Last week, I found myself simultaneously confounded and fascinated by a conversation on the internal Microsoft SQL Server discussion list. If you know me at all, you know that I had to toss in my two cents, but I’m getting ahead of myself.
The thread started with a question from an application development consultant in the field: which is better to hold a blank value: NULL or an empty string? Before I had a chance to chime in, a couple of other folks responded. One wrote “avoid NULLs if you can”, and the other said, “IMHO, NULLs are way overused.”
Well, I had to take a contrarian view. NULLity is good. In fact, NULLity is way good. If one understands it and how it works in the database, I don’t think it can responsibly be “avoided,” and if one is following sound database design practices, I don’t think it can be “overused.”
Later conversation raised the legitimate point that there are databases out in the world that were designed by people who perhaps didn’t possess the requisite skills for such an undertaking. A lot of folks are dealing with poor designs that they’ve inherited and can’t change. In this sense, at least, I’m fortunate to work in an ivory tower: there’s nobody around me who’s designing databases who shouldn’t be running with that particular pair of scissors. To use another “sharp object” metaphor, NULLity is a tool, like a chainsaw is a tool. Use a chainsaw correctly, and you can heat your house for the winter. Use a chainsaw incorrectly, and you won’t be able to walk to the woods to cut down your trees.
So, in the interest of promoting the responsible use of chainsaws.. I mean, NULLs.. I humbly present a brief discourse on what NULLity means, how it works in the database, how to use it, and examples of its misuse. This post is a refactoring of what I wrote to the SQL Server discussion list on the topic.
NULL means “unknown”. When designing a table, one of the properties we set on each column is whether this is a legal response. If we MUST have an answer (for either business rule or data integrity reasons, for example), then we set the column to NOT NULL -- we’re saying “I don’t know” is not a workable response for this column.
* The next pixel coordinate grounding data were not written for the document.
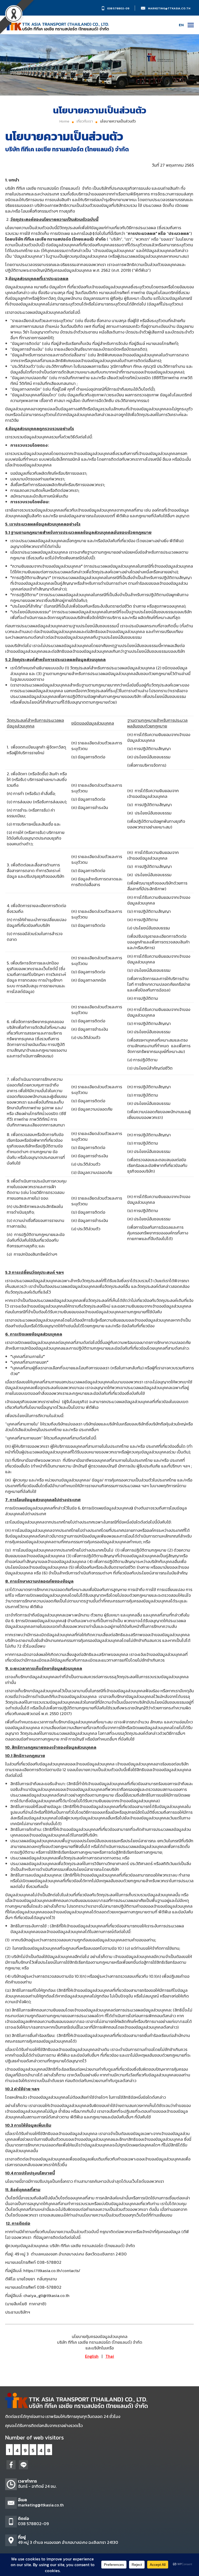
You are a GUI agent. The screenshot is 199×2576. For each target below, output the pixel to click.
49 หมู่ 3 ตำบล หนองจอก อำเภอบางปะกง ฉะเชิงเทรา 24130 (68, 2542)
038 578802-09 (118, 8)
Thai (109, 2356)
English (91, 2356)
When designing a table, I apply the following maxim when setting the NULLity characteristic on a column: if there’s a possibility that we’re not going to receive user input for a value that the user knows and we don’t, then we must allow NULLs (this falls under the general category of “respecting our ignorance”). It’s when NOT NULL is erroneously applied to columns that “workarounds” are applied to the data (“corruptions” might be a more accurate description), most likely to harmful effect.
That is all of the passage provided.